Some thoughts on memes

So I’ve seen seeing this “crush tag” thing floating around LiveJournal, and visited the site and got one. It looks like this:

Crush this person!
Get your own CrushTag!

Got me to thinking about online memes in general. Not just memes in the sense of “little things you put in your blog that other people see and put in their blog as well,” but memes in the original sense of “self-replicating ideas.”

There are a lot of them out there. Most of them are offered up with little or no supporting evidence; many of them, such as the meme that vaccinations are a conspiracy on the part of pharmaceutical companies to “keep people sick,” spread despite a great deal of contradictory evidence.

The interesting thing about the Internet is that when a person visits a Web site, his assessment of how reliable and trustworthy that Web site is depends a great deal of how the Web site looks and not at all on who wrote the content of the Web site. This creates all kinds of problems for security people; people who fall for scam “phishing” sites will ignore the URL in the address bar and base their decision on whether to trust the site solely on the way the site looks. Since copying an entire PayPal or bank site can be done with only a couple mouse clicks, that’s bad news for anyone who cares about security.

But issues of phishing aside, the trust people place in Web sites often interests me, because the way that people make their decisions seems opaque to me. For example: the meme site that generated the crush icon above offers a space for a person to type a username, a password, and an email address. Nothing else. Since many people use the same password for all their online activities, it would be trivial to create a meme site whose purpose was to steal passwords from the users. (Note that I am not saying the “crushme” site does this!)
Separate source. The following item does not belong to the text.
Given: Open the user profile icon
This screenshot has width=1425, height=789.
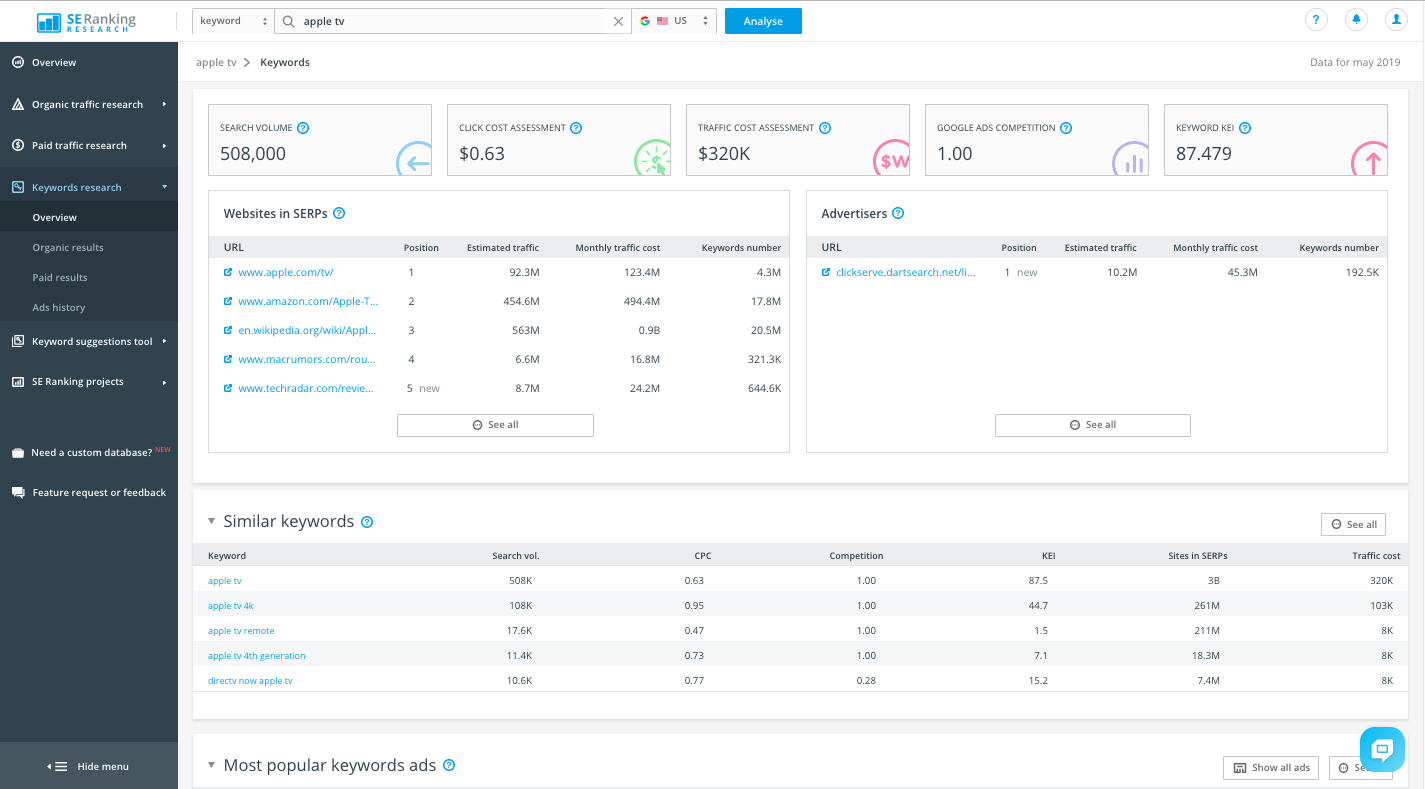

I’ve been debating, on and off, for several years the idea of putting up a Web site that makes some totally outrageous claim, probably about medicine or health. I’ve been thinking of talking about non-existent studies that support whatever the claim is, putting pictures that claim to support the claim, making emotional arguments in favor of the claim; all for the purpose of seeing how many people will believe anything that presses their emotional triggers, even if the claim is pure fabrication made of whole cloth without one single shred of evidence to support it. I have a suspicion the results would depress me.